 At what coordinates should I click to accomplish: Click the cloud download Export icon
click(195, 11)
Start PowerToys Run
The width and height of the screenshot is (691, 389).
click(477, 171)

====================

#### YOUR GOAL:
Transcribe the full listing exactly, omitting nothing.

#### RESULT OF THE EXERCISE:
 At what coordinates should I click to accomplish: Click the cloud download Export icon
click(195, 11)
Start PowerToys Run
The width and height of the screenshot is (691, 389).
click(477, 171)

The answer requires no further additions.